One Policy, Any Body: How COMPASS Is Making Robot Navigation Truly Portable
NVIDIA's COMPASS uses residual reinforcement learning and policy distillation to deploy a single navigation policy across wheeled and legged platforms — with zero-shot sim-to-real transfer on the Unitree G1 humanoid.
The central bottleneck in robot navigation has always been the same: every new platform needs its own stack. You tune a controller for a wheeled base, and the moment you switch to a legged humanoid, you start over. Different kinematics, different sensors, different dynamics — and months of re-engineering.
COMPASS, a new framework from NVIDIA Research accepted at the International Conference on Robotics and Automation (ICRA) 2026, attacks this problem directly. It trains a mobility policy on a single embodiment and then transfers it to diverse robots through residual reinforcement learning and policy distillation. The result is a generalist policy that works across platforms — and it transfers zero-shot from simulation to the real world, including on the Unitree G1 humanoid.
The Problem: Navigation Is Locked to Hardware
Classical navigation stacks are effective but brittle.

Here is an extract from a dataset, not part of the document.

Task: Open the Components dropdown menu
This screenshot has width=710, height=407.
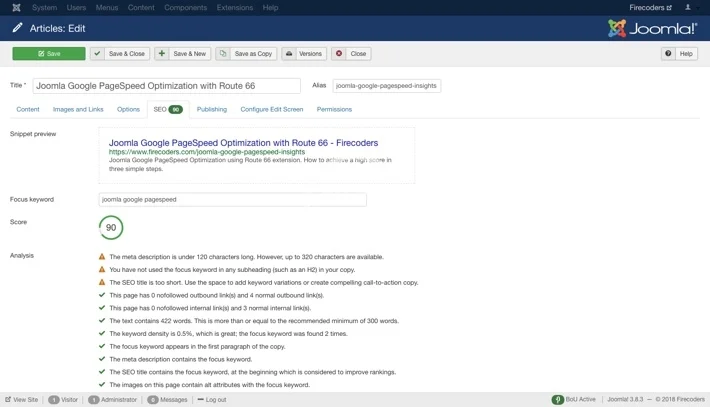Action: (185, 8)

They rely on hand-tuned parameters for specific sensor configurations, wheel bases, and motion models. Learning-based alternatives reduce some of this burden, but imitation learning demands high-quality demonstrations for every new robot. If your lab owns a wheeled rover and a bipedal humanoid, you collect two separate datasets and train two separate policies.
This is the embodiment lock-in problem, and it is especially painful for humanoid robotics. A navigation policy trained on a wheeled platform has no notion of balance, gait, or terrain adaptation. The gap between platforms is so wide that cross-embodiment transfer has historically been considered impractical for real-world deployment.

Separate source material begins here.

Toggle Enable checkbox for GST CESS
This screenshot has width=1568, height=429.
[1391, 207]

The Insight: Residual Corrections, Not Full Retraining
COMPASS (Cross-embOdiment Mobility Policy via ResiduAl RL and Skill Synthesis) approaches transfer differently. Instead of training a new policy from scratch for each robot, it starts with a base mobility policy trained via imitation learning on a single embodiment, then learns small residual corrections for each new platform in randomized simulation.
The workflow has three stages:
1. Imitation Learning Foundation. A world model and mobility policy are pretrained using existing teacher policies on one robot. This creates a general understanding of navigation — obstacle avoidance, goal-seeking, path planning — that is not tied to specific actuator dynamics.

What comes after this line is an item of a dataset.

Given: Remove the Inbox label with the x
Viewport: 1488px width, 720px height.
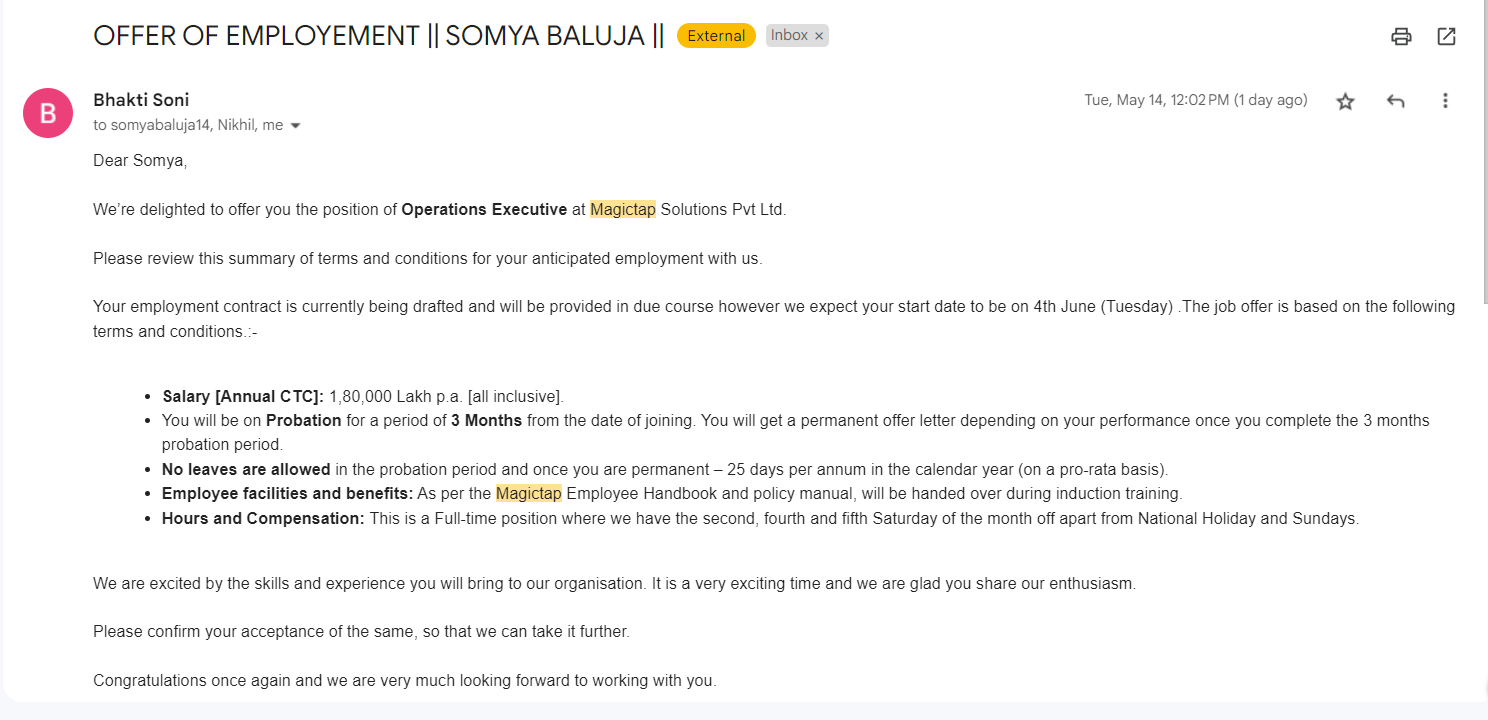Looking at the screenshot, I should click(x=819, y=36).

2. Residual RL for Embodiment Adaptation. For each new robot, COMPASS freezes the base policy and trains a lightweight residual network using reinforcement learning. This network learns only the corrective actions needed to adapt the base behavior to the new platform’s physics and sensors. Because the residual is small, sample efficiency is high — the robot does not need to relearn navigation from scratch.
3. Policy Distillation into a Generalist. The embodiment-specific specialists are then distilled into a single policy conditioned on an embedding vector that encodes the robot’s physical properties. The generalist policy can be deployed on any robot in the training set by simply switching the embedding.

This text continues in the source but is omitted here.